只听那姓殷的微微一笑,说道:「我若不知龙门镖局信用不差,找上门来干么?都总大镖头,我有一单镖交给你,可有三个条件。」都大锦道:「牵扯纠缠的镖咱们不接,来历不明的镖不接,五万两银子以下的镖不接。」他没听对方说三个条件,自己却开口先说了三个条件。那姓殷的道:「我这单镖啊,对不起得很,可有点儿牵扯纠缠,来历也不大清白,只怕更加值不上五万两银子。我这三个条件也不挺容易办到。第一,要请你都总镖头亲自押送。第二,自临安府送到湖北襄阳府,必须日夜不停赶路,十天之内送到。第三,若是有半分差错,嘿嘿,别说你都总镖头性命不保,你龙门镖局势必给人家杀得鸡犬不留。」
只听得砰砰一声,想是都大锦伸手拍桌,喝道:「你要找人消遣,也不能找到我龙门镖局来!若不是我瞧你瘦骨伶仃的,身上没三两肉,今日先要叫你吃些苦头。」那姓殷的「嘿嘿」两声冷笑,砰砰二下,将什么东西抛到了桌上,说道:「这是二千两黄金,算是保镖的费用,你先收下了。」俞岱岩听了,心下一惊:「二千两黄金,要值得十几万两银子,做镖局的值百抽四,这十几万两的镖金,做十年也未必挣得起。」都大锦见了这许多金光灿烂的黄金,果然神气登时不同。他开镖局的,大批的金银虽经常见到,但看来看去,总是别人的财物,这时突然有二千两黄金送到面前,只要自己一点头答应,这二千两黄金就是自己的,却教他如何不动心?

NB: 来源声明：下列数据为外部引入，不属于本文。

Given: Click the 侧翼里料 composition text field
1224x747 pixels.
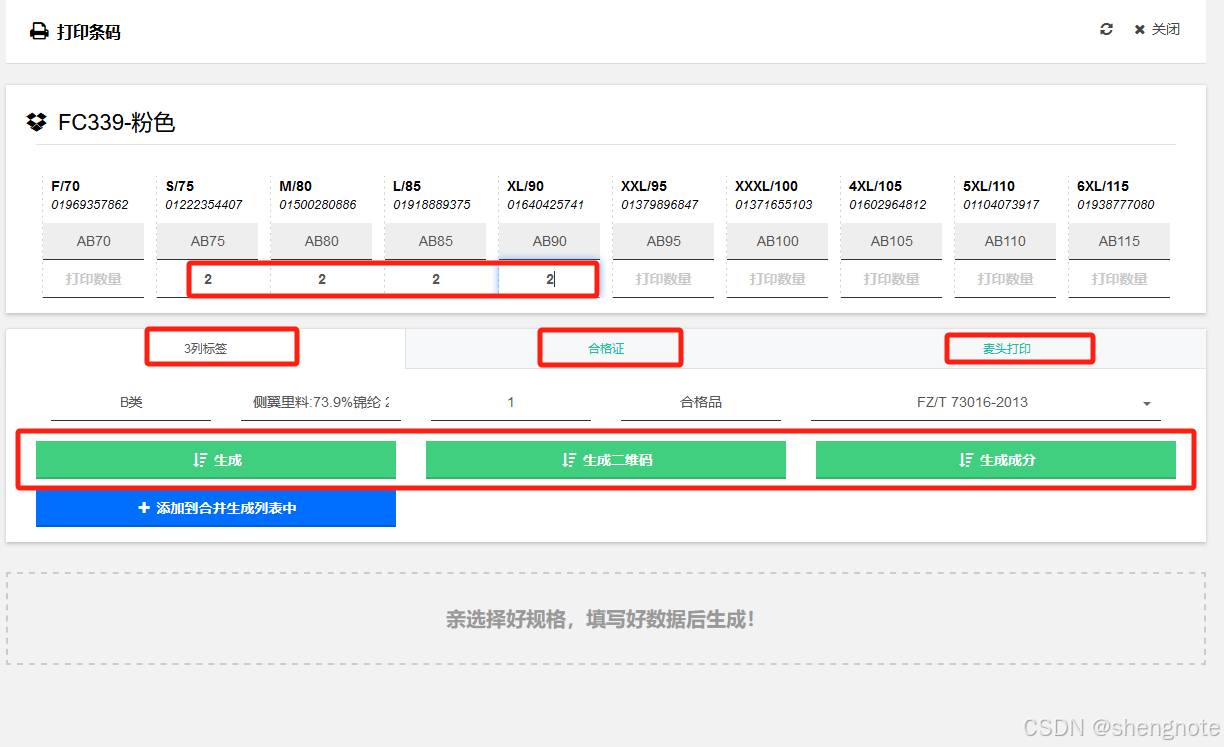Looking at the screenshot, I should pyautogui.click(x=321, y=402).
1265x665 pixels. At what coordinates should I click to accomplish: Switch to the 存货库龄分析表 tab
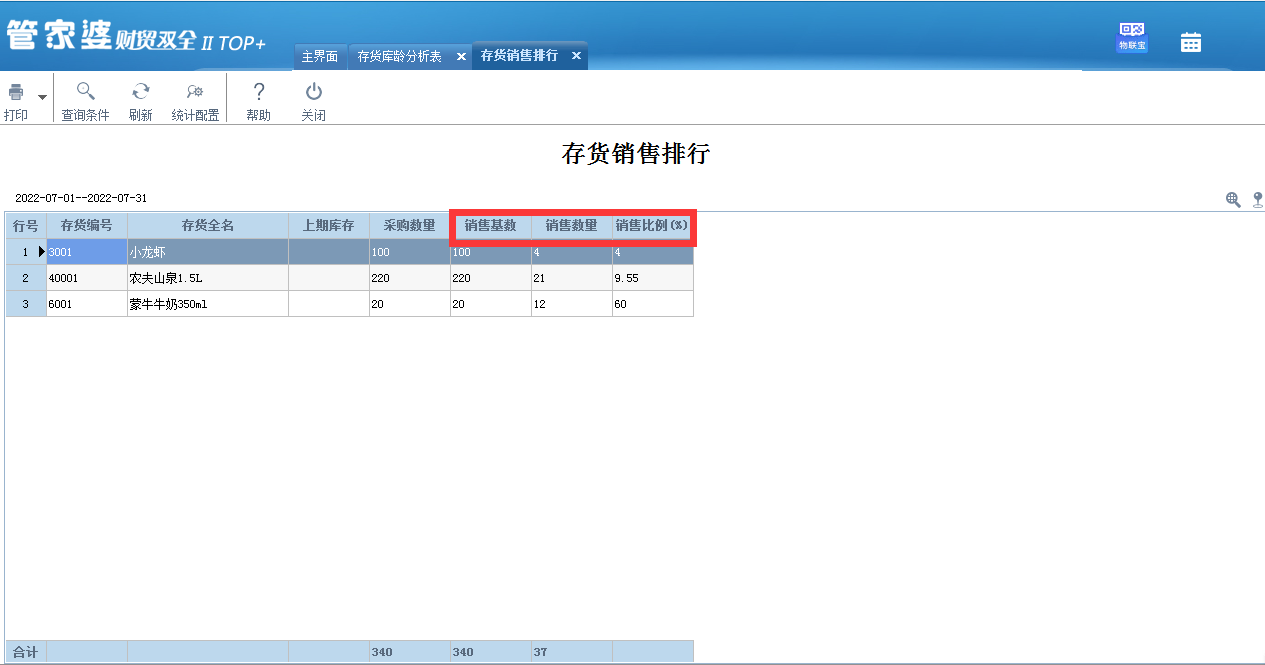tap(400, 57)
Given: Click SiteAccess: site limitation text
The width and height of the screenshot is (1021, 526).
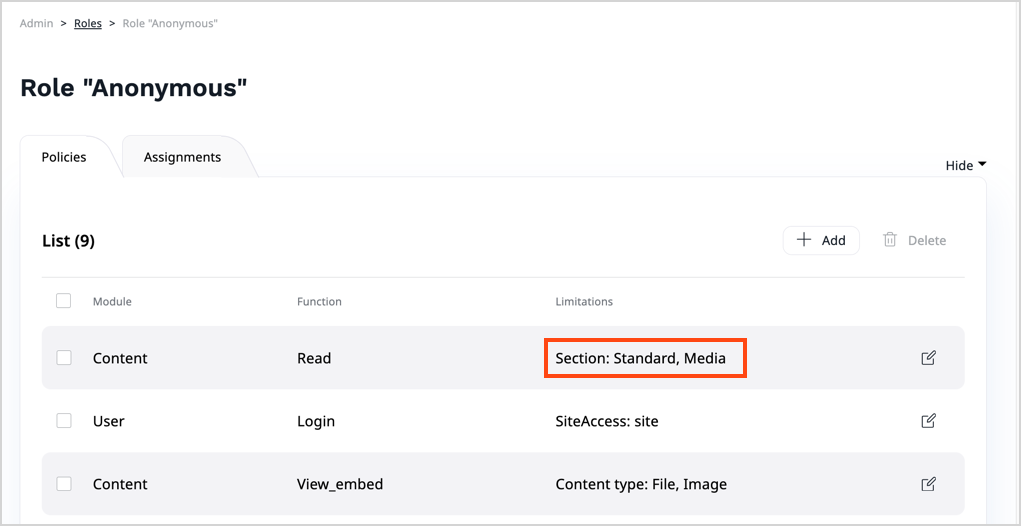Looking at the screenshot, I should 607,421.
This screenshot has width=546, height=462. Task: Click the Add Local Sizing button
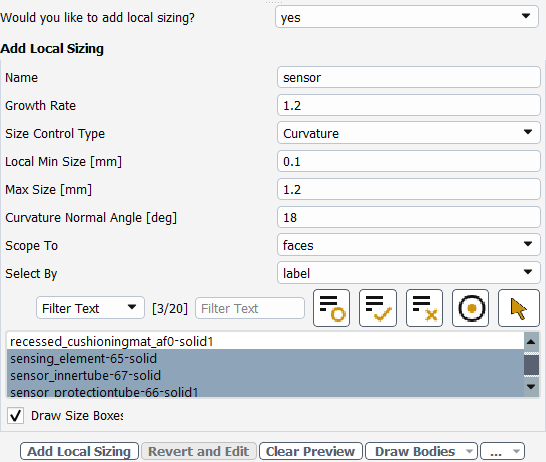(79, 451)
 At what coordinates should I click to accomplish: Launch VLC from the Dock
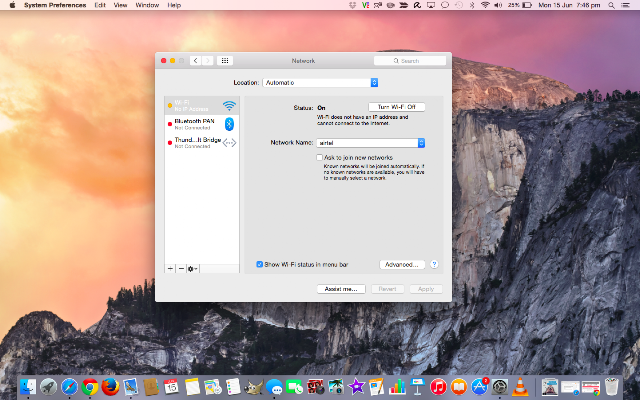[x=520, y=387]
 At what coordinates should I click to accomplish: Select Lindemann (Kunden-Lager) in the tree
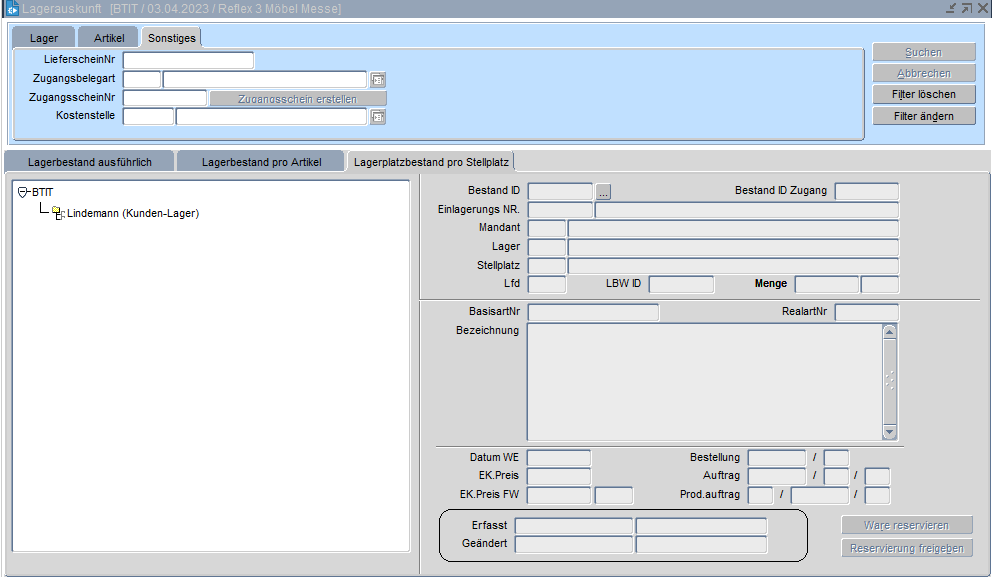click(x=133, y=213)

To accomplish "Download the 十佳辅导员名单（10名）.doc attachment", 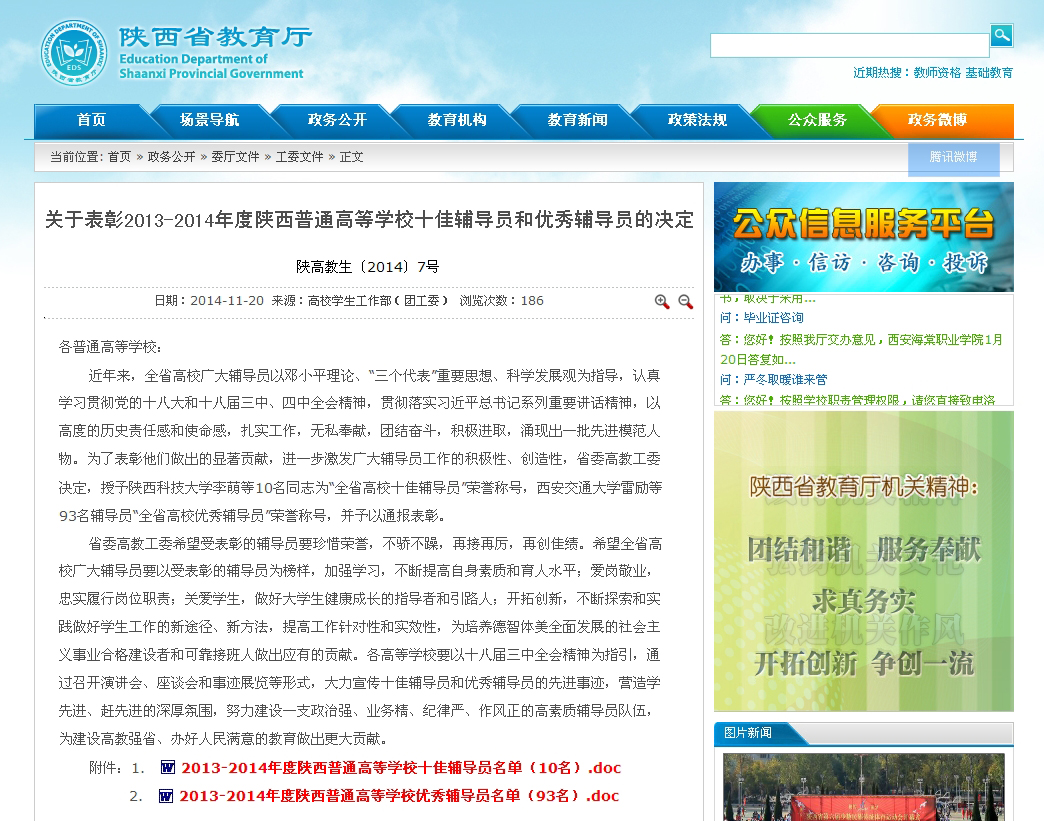I will tap(401, 768).
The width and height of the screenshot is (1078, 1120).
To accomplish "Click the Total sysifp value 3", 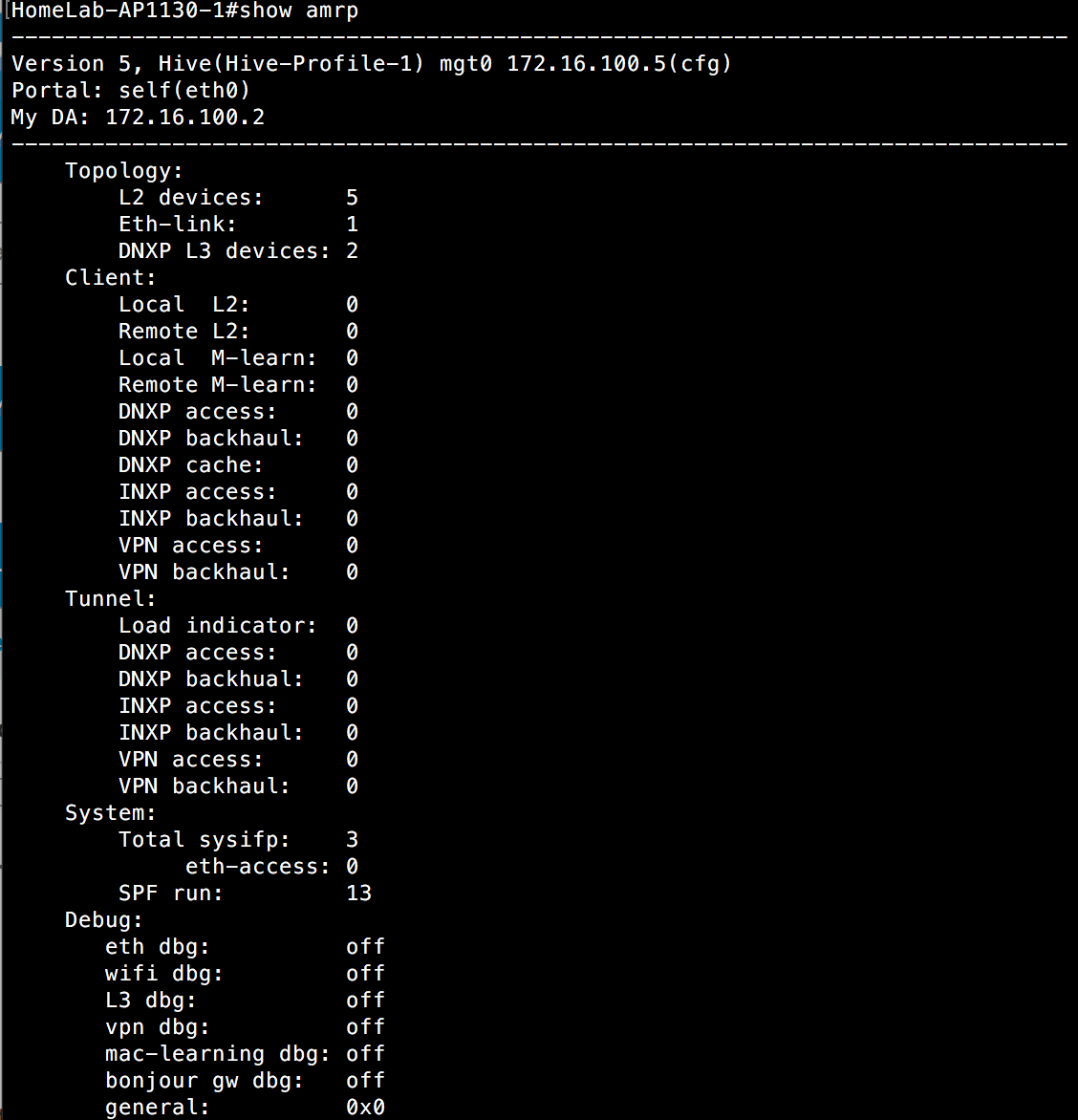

俞岱岩头颈不能转动,眼睁睁的只能望着那面插在瓶中的跃鲤镖旗,这时大厅中一片静寂,唯见营营青蝇,掠面飞过。只听得都大锦喘息之声甚是粗重,俞岱岩虽不能见他脸色,但猜想得到,他定是望着桌上那金光灿烂的二千两黄金,目瞪口呆,心摇神驰,过了半晌,听得都大锦道:「殷大爷,你要我保什么镖?」那姓殷的道:「我先问你。我定下的三个条件,你可能办到?」都大锦顿了一顿,伸手在自己大腿上一拍,道:「殷大爷既出了这等重酬,我姓都的跟你卖命便是了,殷大爷的宝物几时送来?」那姓殷的道:「要你保的镖,便是躺在担架中的这位爷台。」
此言一出,都大锦固然「咦」的一声,大为惊讶,而俞岱岩更是惊奇无比,忍不住叫道:「我——我——」那知他张大了口,却发不出声音,便似人在噩梦之中,不论如何使力,周身却不听使唤,这才知那七星钉的剧毒实是歹毒无伦,不但肢体瘫痪,连喉音也给毒哑了,仅余下眼睛未盲,耳朵未聋。只听都大锦问道:「是——是这位爷台?」
那姓殷的道:「不错。你亲自护送,换车换马不换人,日夜不停的赶道,十天之内送到湖北襄阳府武当山上,交给武当派掌门祖师张三丰先生。」俞岱岩听到这句话,吁了一口长气,心中一宽。听都大锦道:「武当派?咱们少林弟子,虽和武当派没什么梁子,但是——但是,从来没什么来往——这个——」那姓殷的冷冷的道:「耽误片刻,万金莫赎。这单镖你接便接,不接便不接。大丈夫一言而决,什么这个那个的?」都大锦道:「好,冲着殷大爷的面子,我龙门镖局便接下了。」那姓殷的微微一笑,道:「今日是三月廿九,四月初九午时,你若不能将这位爷台平平安安送到武当山,我叫你龙门镖局大小七十一口,满门鸡犬不留!」但听得嗤嗤数声,十余枚细小的银针激射而出,钉在那只插着镖旗的瓷瓶之上,砰的一响,瓷瓶裂成数十片,四散飞迸。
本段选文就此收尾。